10 principles for ethical artificial intelligence (AI) at workplace

Over the past 30 years, technology has been a significant source of new job creation and opportunity. In the recent past, however, with the rapid development of digital and artificial intelligence (AI) capabilities, technology has started to displace skilled workers, creating several concerns about future job losses.

A large number of small and large scale businesses in various sectors favor automating typical human resource tasks, either complementing or even substituting workers for efficiency, productivity, and significant cost savings. This growing trend is expected to cause unintended negative consequences in the job market soon.

According to the recent OECD analysis, 14% of jobs are at high risk of automation, and another 32% of workers are likely to see a substantial change in their careers. The risk of automation is highest among senior workers and teenagers. Experts believe that the rapid shift to automation and autonomous systems will impact not only freight, taxi, delivery, and other service jobs but lawyers, medical personnel, finance and hiring professionals, etc.

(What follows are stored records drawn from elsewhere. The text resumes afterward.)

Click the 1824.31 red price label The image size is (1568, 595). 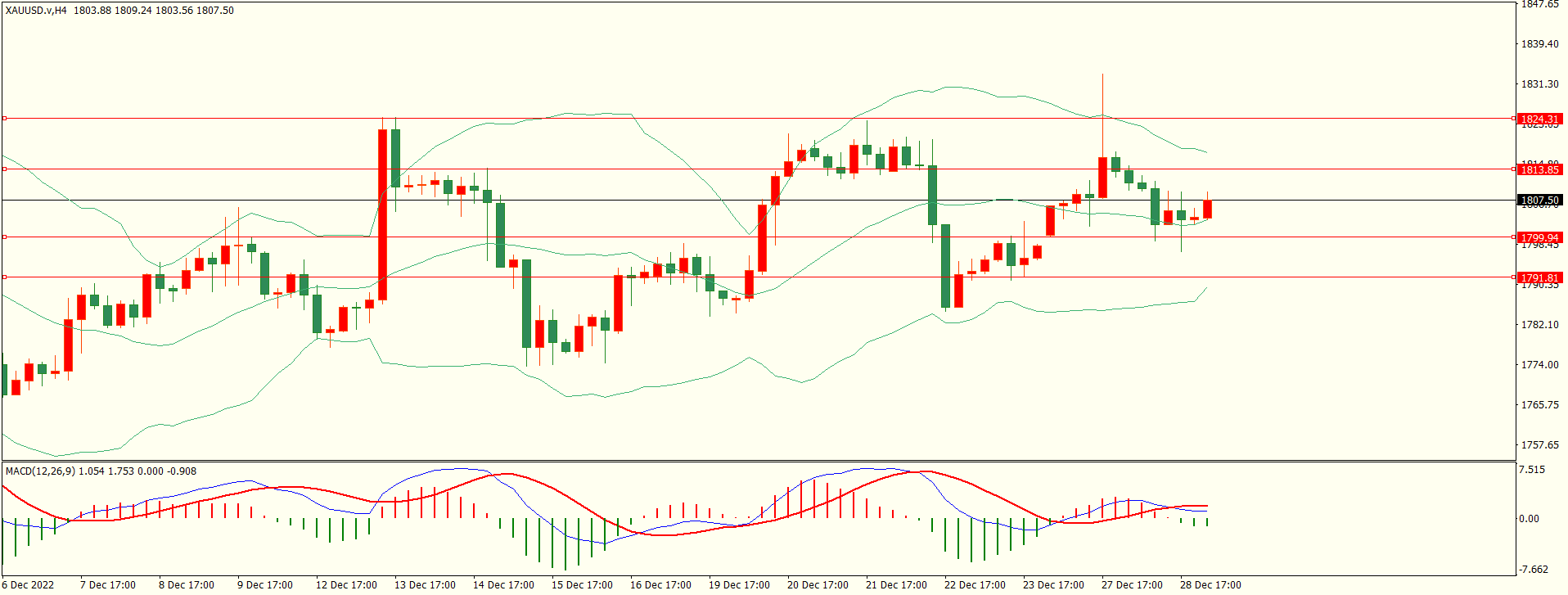point(1539,119)
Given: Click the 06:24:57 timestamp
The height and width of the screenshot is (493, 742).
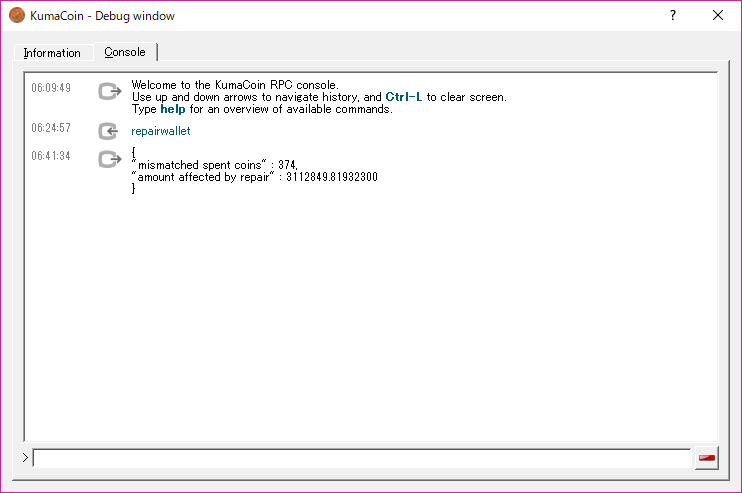Looking at the screenshot, I should point(51,128).
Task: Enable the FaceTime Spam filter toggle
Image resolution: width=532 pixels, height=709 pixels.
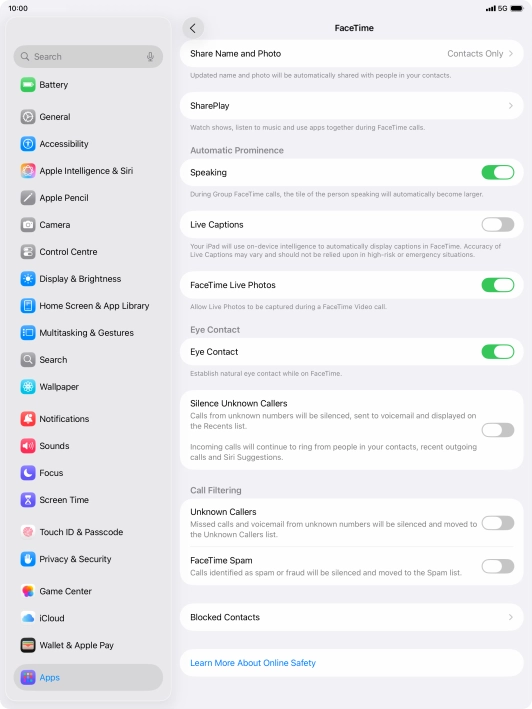Action: click(498, 566)
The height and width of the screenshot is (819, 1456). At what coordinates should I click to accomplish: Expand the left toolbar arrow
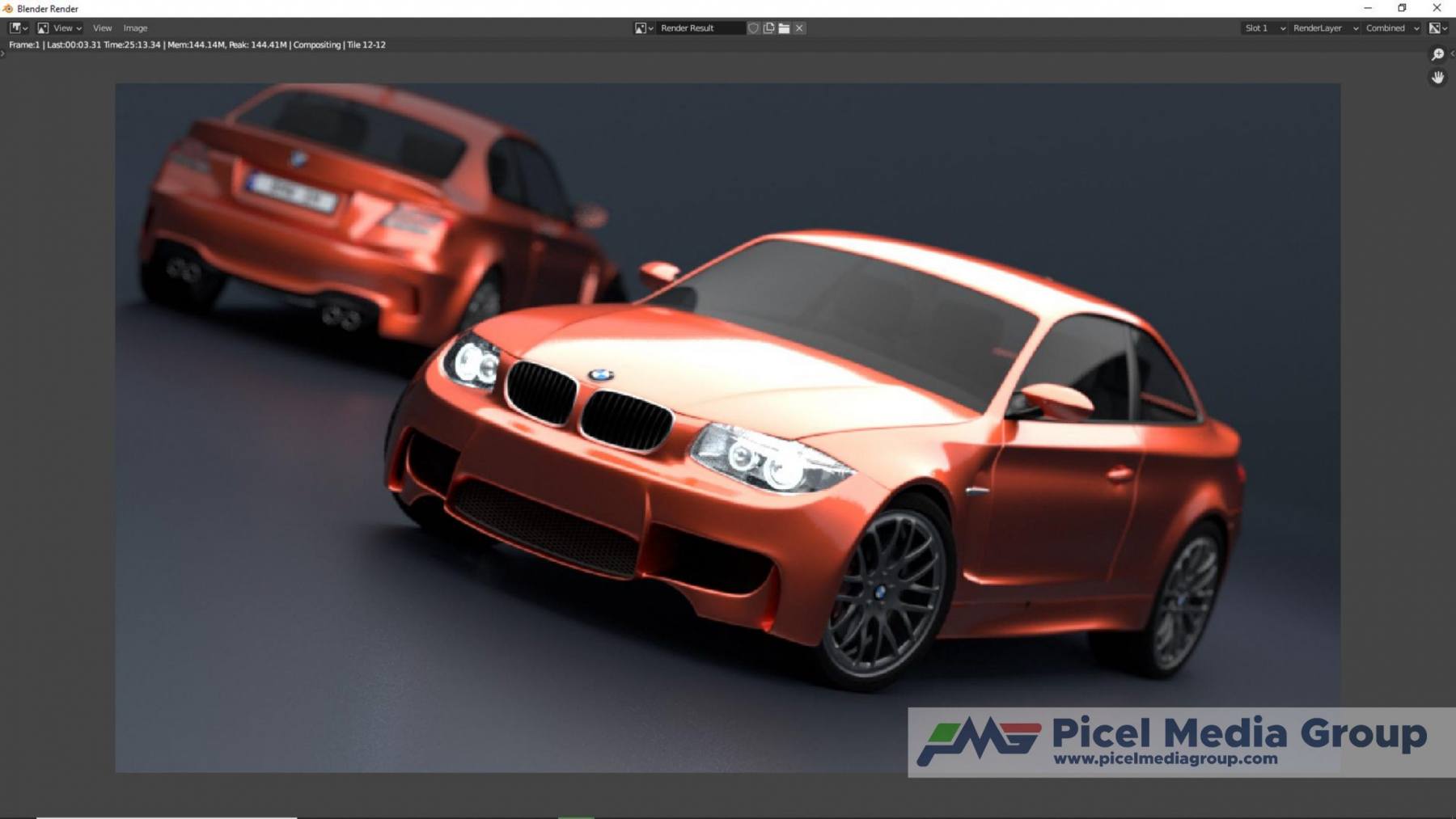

IBM’s Watson and DeepMind Health outperformed human physicians in diagnosing rare cancers in 2016, while in 2018, a rob lawyer successfully appealed over USD 12 million worth of traffic tickets. AI has proven better than finance professionals in predicting stock exchange variations. Notably, Alibaba no longer employs temporary workers to handle consumer inquiries on days of high volume or special promotions. During Alibaba’s biggest sales day in 2017, the chatbots dealt with more than 95% of customer questions, responding to some 3.5 million consumers.

To maintain a healthy balance of power and safeguard workers’ interests in workplaces, Switzerland-based UNI Global Union, therefore, put forth ten key principles for ethical AI, seeking innovative policies and partnerships. A leading voice on the global political and industrial stage, UNI represents more than 20 million workers from over 150 countries. You can read UNI’s top 10 principles for ethical AI below:

1. Transparency

Workers should have the right and opportunity to demand transparency in AI systems decisions, outcomes, and underlying algorithms. They also need to be consulted on the implementation, development, and deployment of AI systems. UNI argues that open source code is neither necessary nor sufficient for transparency since clarity cannot be obfuscated by complexity. It urges that in case of accidents, AI should be accountable.

2. Ethical Black Box

All AI systems should contain a built-in “ethical black box,” a device that can record all decisions, movements, and sensory data to ensure transparency and accountability. The information should explain the actions in human language users can understand, foster better relationships, and improve user experience.

3. Serving people and planet

This involves a code of ethics for the development, application, and use of AI, so that AI systems remain compatible throughout their entire operational process and enhance the principles of human dignity, integrity, freedom, privacy, cultural and gender diversity, and fundamental human rights. Besides, AI systems must protect and even improve our planet’s ecosystems and biodiversity.

4. Human-in-command approach

The development and deployment of AI must be responsible, safe, and useful where machines maintain the legal status of tools and where legal persons retain control over these machines and are responsible for them. This entails the design and operation of AI systems to comply with existing laws, including privacy. Workers must have the ‘right of explanation’ when AI systems are used in human-resource procedures, such as recruitment, promotion, or dismissal.

5. Genderless and unbiased AI

It is vital that the system is controlled for negative or harmful human-bias in the design and maintenance of AI and artificial systems, and that any bias, whether it is gender, race, sexual orientation, or age, is identified and not propagated by the system.

6. Sharing the AI benefits

To the benefit of all humanity, the economic prosperity created by AI should be distributed broadly and equally. Consequently, both global and national policies aimed at bridging the digital economic, technological, and social divide are needed.

7. Fundamental freedom and rights

Since AI systems could displace workers, it is vital that policies are put in place to ensure social security, continuous lifelong learning to remain employable, and a transition to the new digital reality, including specific governmental measures to help the displaced workers find new jobs. All AI systems have to include a check and balance as to whether their deployment and increase go hand in hand with the workers’ fundamental rights.

8. Global governance mechanism

UNI recommends the establishment of multi-stakeholder governance bodies on global and regional levels. The bodies should include AI designers, developers, researchers, manufacturers, owners, employers, lawyers, CSOs, and trade unions. They should establish whistleblowing mechanisms and monitoring procedures to ensure the transition and implementation of ethical AI.

9. Legal responsibility

UNI asserts that legal responsibility for a robot should be attributed to a person. Robots should be designed and operated to the extent possible to comply with existing laws and basic rights and freedoms, including privacy.

10. AI arms race

UNI urges to ban lethal autonomous weapons, including cyber warfare. UNI is also calling for a global convention on ethical AI which will help address and prevent the unintended negative consequences of AI, while at the same time accentuating its benefits for workers and society.